The new Data Science Lab is an innovative proposal because, in addition to working with small databases, it will be one of the pioneers in working with Big Data in the country and making tools available to Guatemalans to work with.

What is Big Data?

The term Big Data refers to large and complex data sets, which are so voluminous that greater computational resources are required to work with them. Despite its popularity, there is still no consensus on its definition, so we can simplify it by saying that: if the resources available are not enough to process the data, it is Big Data. 

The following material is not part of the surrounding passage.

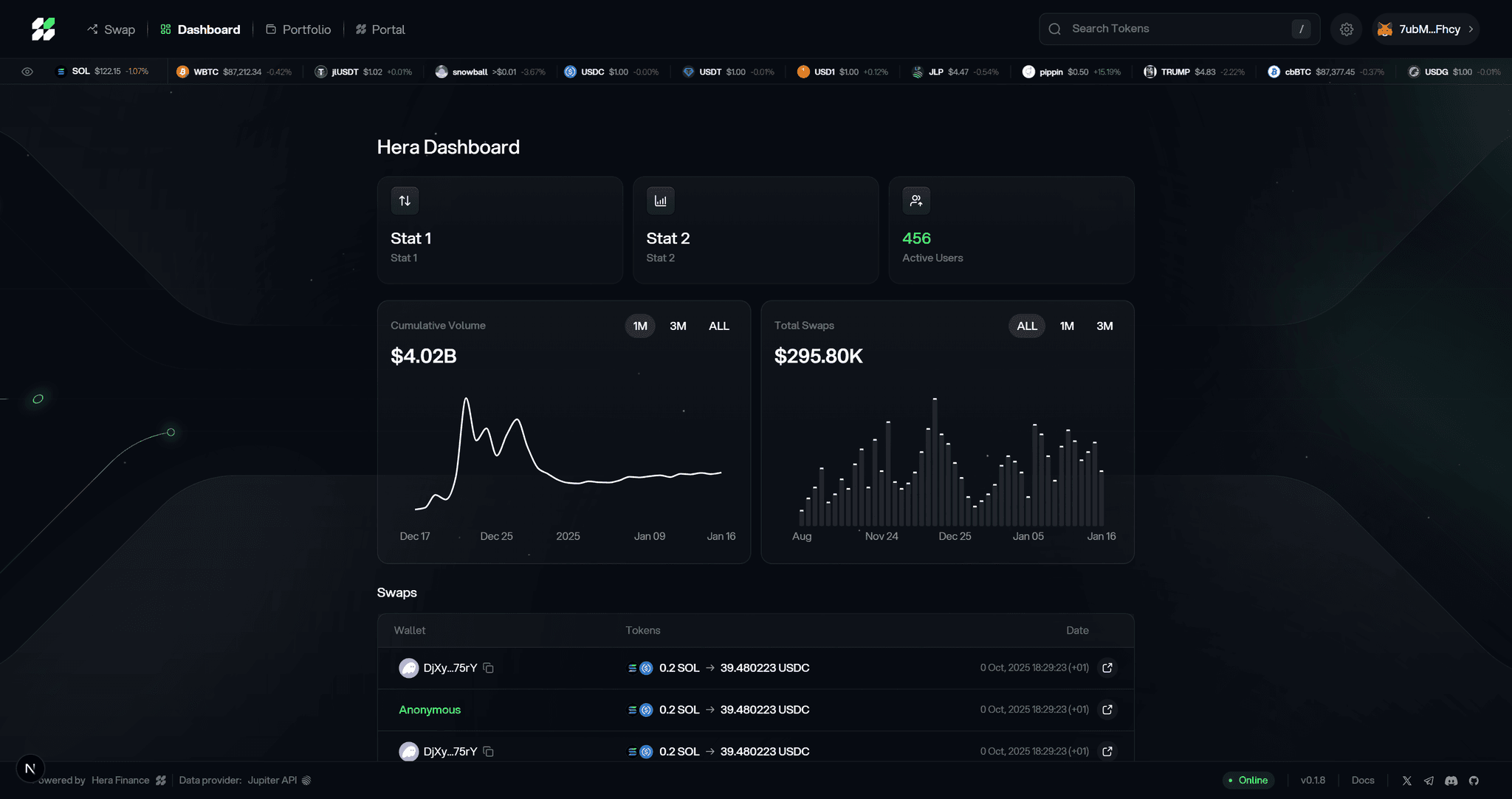1512x799 pixels.
Task: Toggle ticker visibility with the eye icon
Action: click(x=27, y=71)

Big Data is characteristic of the 21st century: it is estimated that currently 1.7 Megabytes of data are generated per second, per person in the world.  Despite their complexity, these massive volumes of data can be used to identify and find solutions to problems that were once unsolvable. In other words, Big Data provides a benchmark.

The “three Vs” of Big Data

The idea of ​​the “three Vs” responds to the characteristics necessary for Big Data to be relevant. These are:

Volume: The amount of data we have matters because it dictates the resources needed  to model and process it.

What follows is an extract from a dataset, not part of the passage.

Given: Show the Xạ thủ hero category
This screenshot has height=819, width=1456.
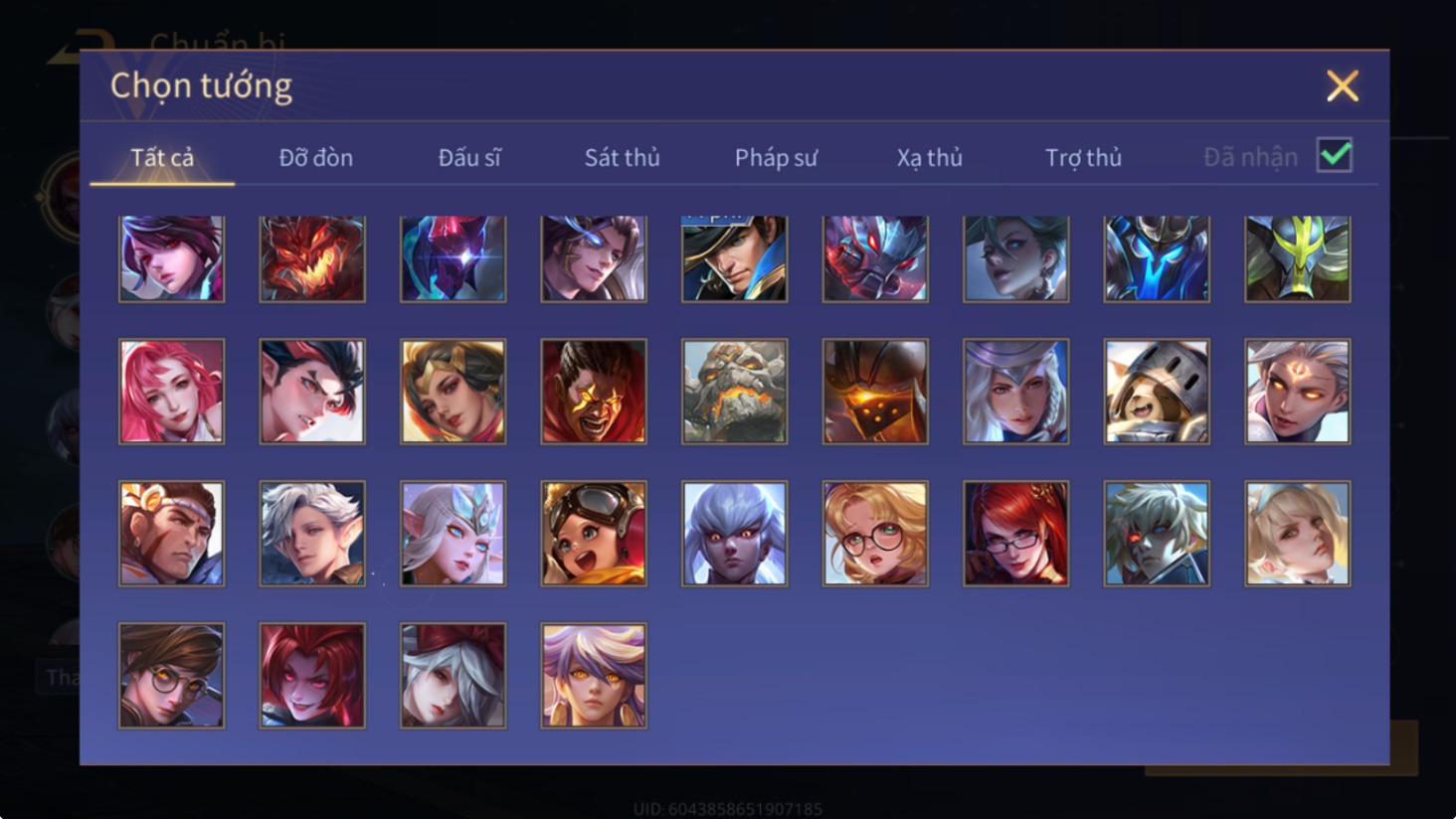Looking at the screenshot, I should (x=929, y=158).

Velocity: This characteristic refers to the rate at which data is received and some action is applied to it. Sometimes this data is acquired in real-time, which requires evaluation and action at the same speed.

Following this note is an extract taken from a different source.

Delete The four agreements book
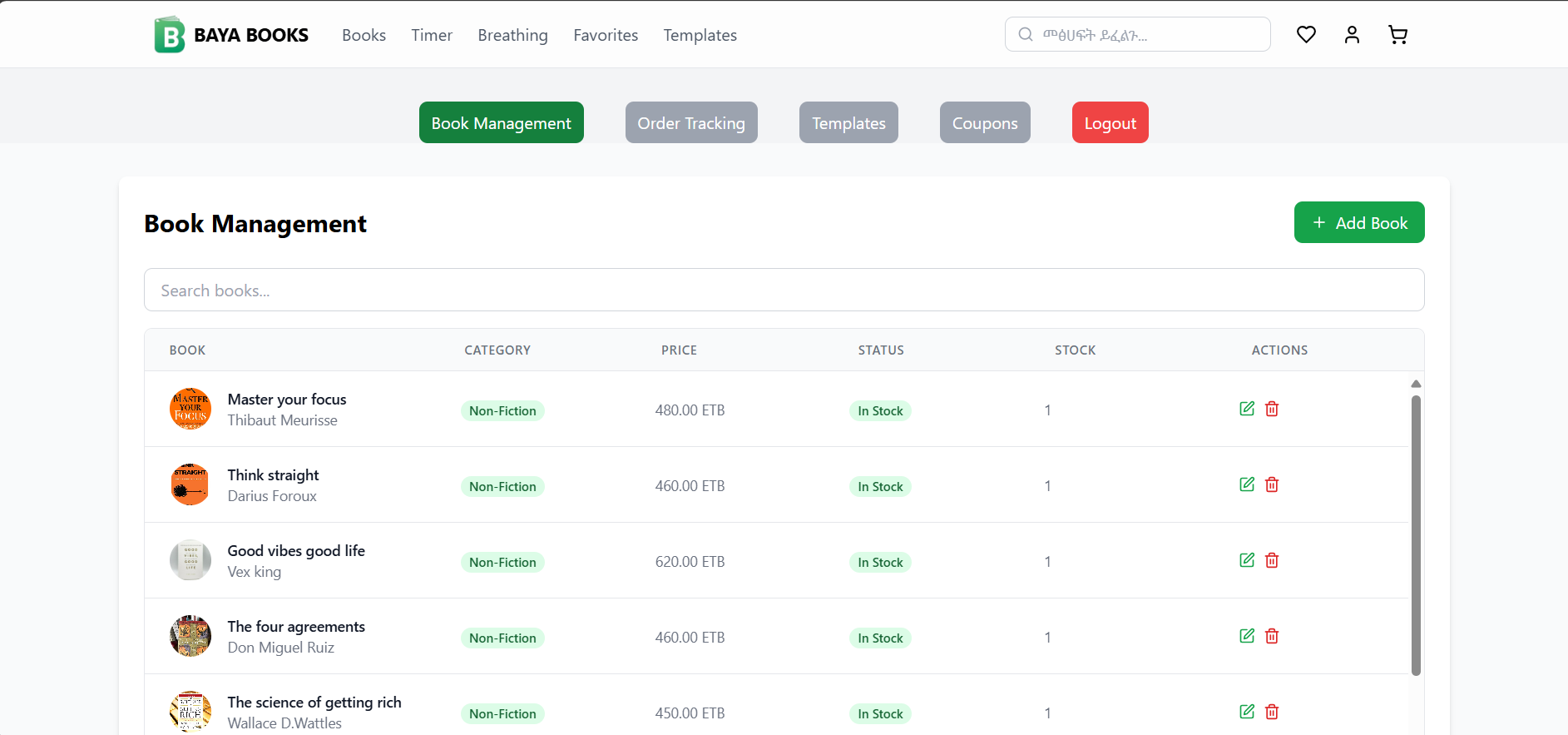 pyautogui.click(x=1272, y=636)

Variety: This refers to the different types of data available. In the past, conventional data was structured and could be clearly organized in a relational database. With the increase of data, it is more difficult to structure elements such as text, audio, or video.

Frequently  two other Vs are mentioned: value and veracity. These respond to the fact that the data has an intrinsic value. However, it is of no use until that value is discovered. To be of any value, the data must be usable, and this depends on its preservation. 

It is equally important to ensure that the data comes from reputable and reliable sources. For this reason, CEIA intends to fill a void in the country, by creating the Data Science Lab as a point of reference for researchers and companies from various sectors to obtain relevant data.

The Data Science Lab projects

The Data Science Lab will begin its operations with 2 projects, which will be available to the public:

  • Data LakeA centralized repository that allows storing structured and unstructured data at any scale. Data can be stored as is, without first having to structure it. Associated with this repository there will be metadata management tools and an interactive grapher.
  • Guatemala in Data: This project is being developed in conjunction with the Sustainable Economic Observatory (OES in Spanish) of the UVG and seeks to be a reference data platform for Guatemala. With it, one will be able to find the most relevant data available on the national reality. The platform will be freely accessible, the data may be freely downloaded, the content contribution will be collaborative and it will be of the highest rigor and impartiality.

With the creation of the Data Science Lab, the CEIA aims to help the conservation and maintenance of valuable data, with which in the long term more research can be carried out that will help the development of the country. This data laboratory and the information it will have are key tools to understand our reality and act on it.